(Collected data entries)

---+---

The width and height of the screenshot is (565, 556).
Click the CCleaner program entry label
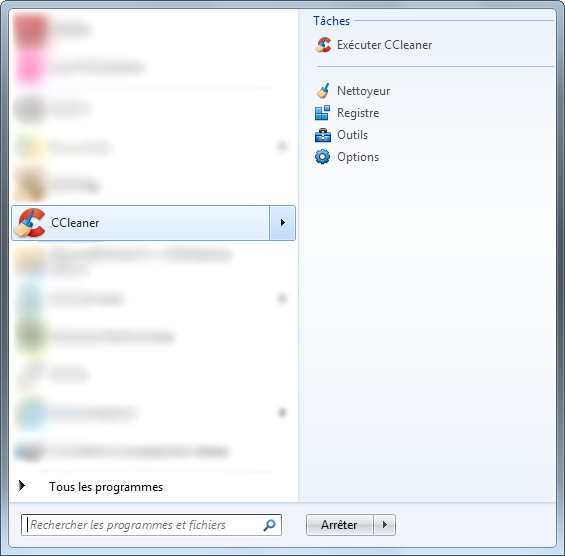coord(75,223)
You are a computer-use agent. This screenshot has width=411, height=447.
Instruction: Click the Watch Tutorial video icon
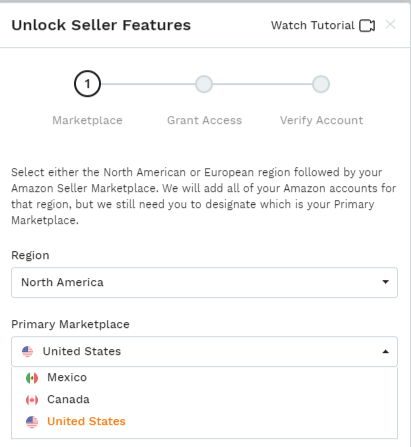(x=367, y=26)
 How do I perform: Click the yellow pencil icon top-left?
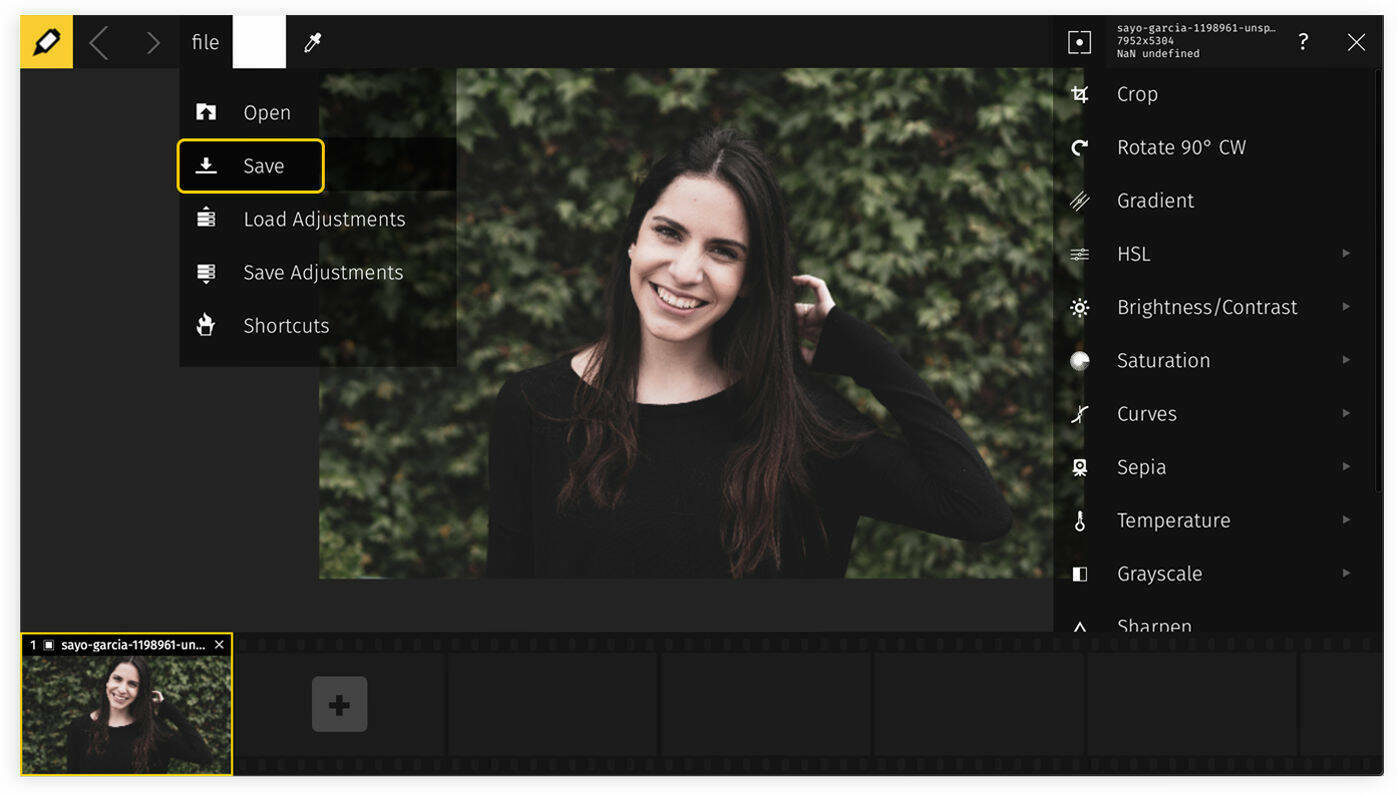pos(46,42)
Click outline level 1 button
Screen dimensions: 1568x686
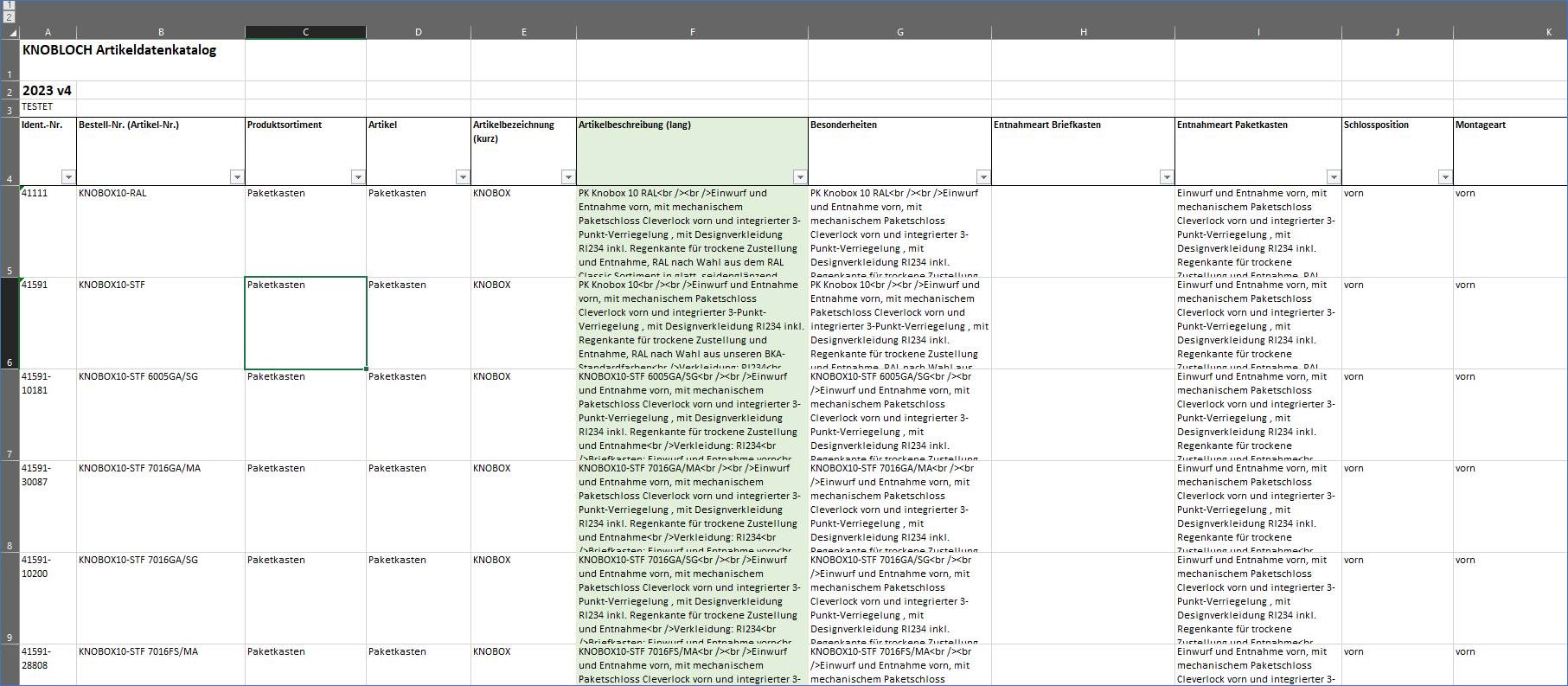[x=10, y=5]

---+---

TASK DETAILS - The line containing "Click outline level 1 button" and all lines after it, through the last line of the records, should be returned exactly. Omit the pictures.

WRITTEN RESPONSE -
Click outline level 1 button
Screen dimensions: 1568x686
[x=10, y=5]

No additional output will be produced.